Given text ▸
— begin —

Not that this is a bad thing. Just weird. It's clear I need to toss my concept of a game's life cycle. It used to parallel my concept of a movie's life cycle (big surprise) - you tease with trailers and promo stills and making-of goodies, but the work print itself is kept under lock and key. Then the premiere comes and *boom* you dump a finished product in the audience's lap. The only people who ever see a truly unfinished version are test audiences (who put up with green screens and 'Scene Missing' cards) but that's hardly a public showing. You'd never post a test screening print online and ask 'What does everyone think?'

But now it's common to do exactly that, to the point where feedback from players can fundamentally change game mechanics. Crazy. And also kind of exciting. I think I like it.

Anyway, I'll be releasing a playable demo a lot sooner than I'd expected. Possibly a matter of weeks. Don't hold me to that though, some big jobs are coming up.

Oh, and I'm also in the process of getting my youtube channels, twitter account, facebook pages, and all that jazz set up and interconnected properly. Again I thought I could ignore this stuff for another three months but oh how wrong I was.

(Check back later for some Screenshot Saturday gameplay vids.)

Saturday, May 4, 2013

Day Job Blues

I hate my day job.

No, that's crazy, I like my day job. Right? I have a lot of freedom, the pay is good, I'm blessed to be working in a creative field, and my colleagues are wonderful people. Plus I'm lucky to have any job in this economy. Only an entitled brat would complain.

But seriously, I hate my day job. I can sit in a chair for 12 hours working on my game and walk away feeling refreshed and full of joy, but put me in the same chair for the same amount of time working my day job and I walk away feeling like I've been sucking face with a Dementor.

Okay maybe 'hate' is too strong a word. An indie developer's day job is like a really tall friend who sits in front of you at a movie - you love the guy but goddamn it, move your fucking head! Except he's paying your half of the rent this month so there's no way you can say that out loud. And you need him to pay for gas on the way home, so you can't even politely leave the theater. Instead you stew in anger while his fat rich head ruins the movie. You hate yourself for needing his money and for not having the dignity to demand a little courtesy. You hate him for existing. You hate the whole world and everything in it. Did I say hate was too strong a word? Now it doesn't feel strong enough.


(Note: I try to avoid pointless rants around here but I couldn't help myself today. Apologies all around.)

Wednesday, April 17, 2013

Screenshot Time!

Expect a gameplay video soon. But until then I'll post screenshots every now and then.
(Click to embiggen)

Wednesday, April 10, 2013


Ugh. This is the painful part of the blog thing. Sure I get to share my successes with an enraptured audience of dozens, and that's fun. But I'm also committed to sharing my failures.

And fail I have. All bullshit aside nobody would mistake FRONTIERS for a releasable product right now. My deadline has come and gone. Now I get to choose whether to stick to my guns and shelve the game like I threatened to back in dick-swinging March or wuss out and pretend I never made such a threat.

Okay, that's a false dilemma. A third option is to reflect on why I failed, admit I made mistakes, resolve not to make those mistakes again and remain committed to finishing the game.

Spoiler: I'm not shelving the game. As much as I'd love to be a badass and walk away, the pain of shelving it would be too much.

Missing this deadline was rough. It may be hard to see from the outside, because deadlines seem so arbitrary when they're self-imposed. But this one wasn't. It was a measured calculation. It was based on objective self-appraisal. Failing means I overestimated myself in skill or self-honesty or both.

— end —

Written tasks ▸
1. According to the blog post, why is the writer not shelving the game after missing the deadline?
2. In the blog post, rewrite the stretch from "Oh, and I'm" through "wrong I was.", putting "six months" in place of "three months".

Recorded information ▸
— begin —

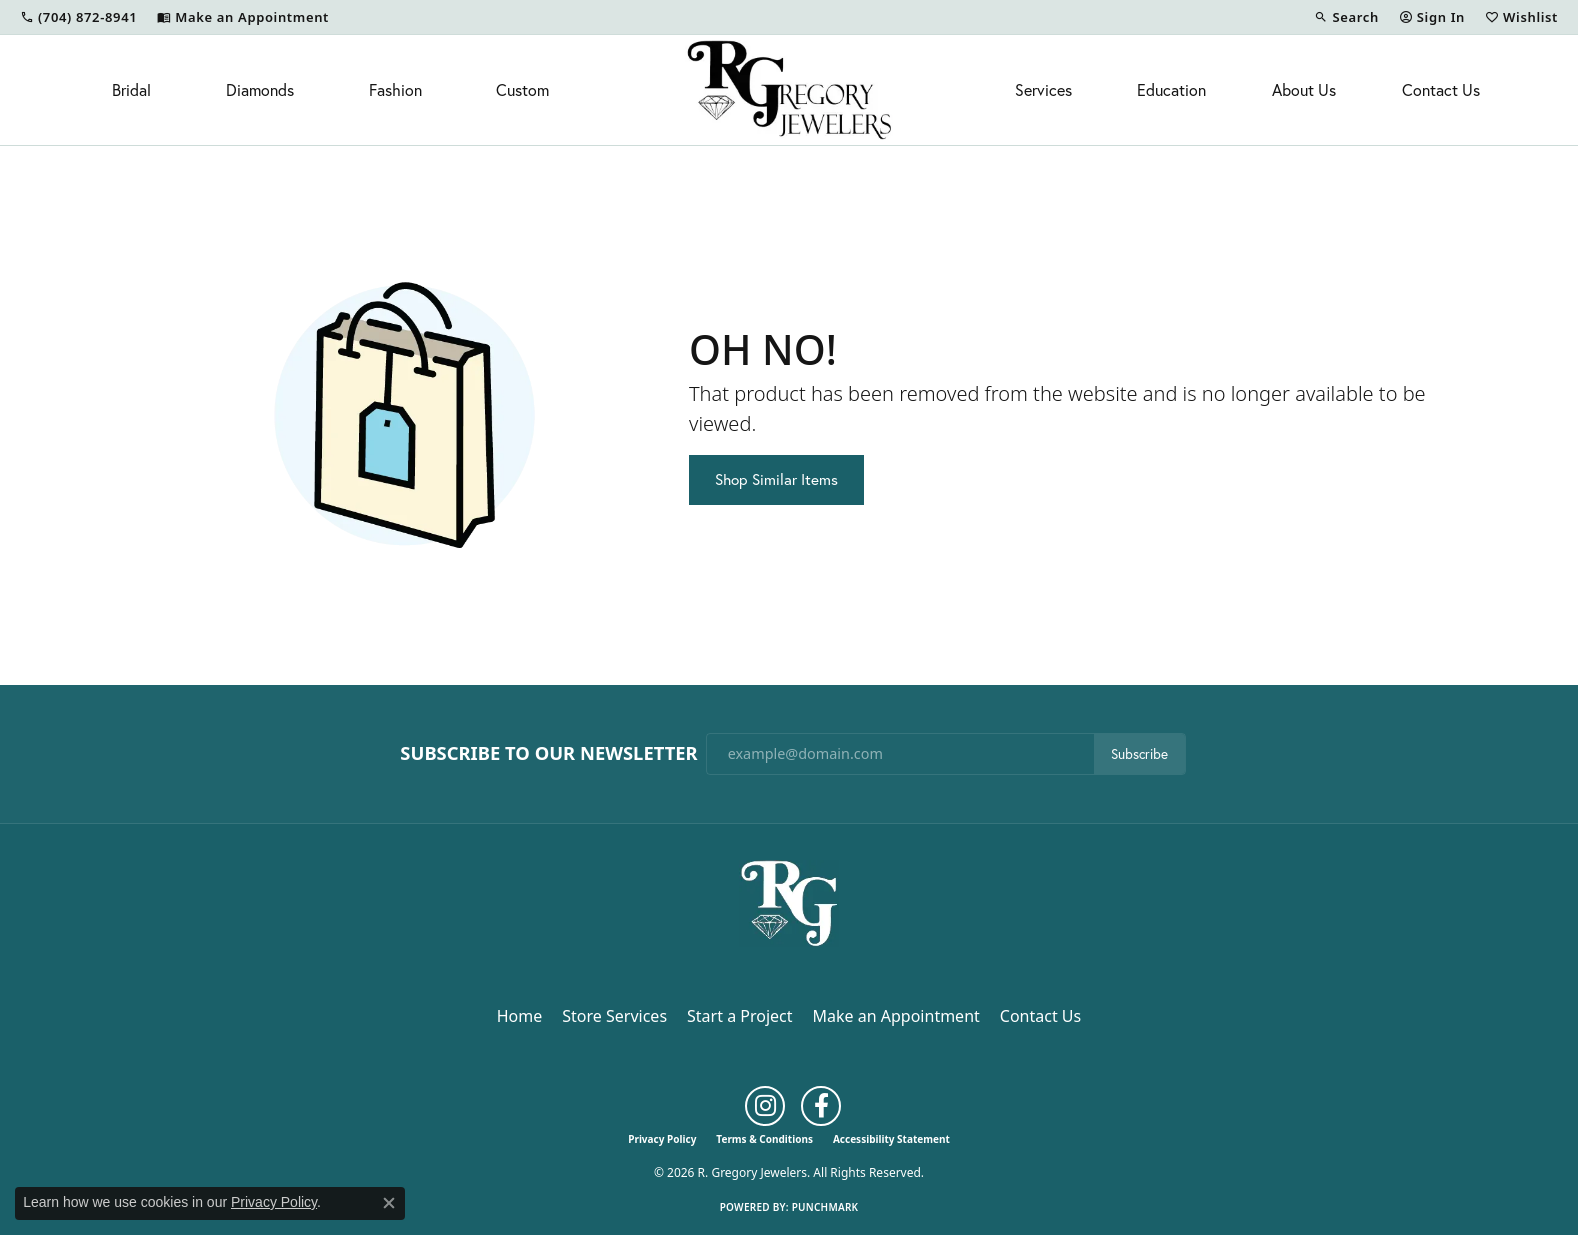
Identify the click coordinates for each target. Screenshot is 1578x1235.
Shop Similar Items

— end —

Task-by-task solutions ▸
1. The writer isn't shelving the game because the pain of shelving it would be too much, even though walking away would feel badass.

2.
Oh, and I'm also in the process of getting my youtube channels, twitter account, facebook pages, and all that jazz set up and interconnected properly. Again I thought I could ignore this stuff for another six months but oh how wrong I was.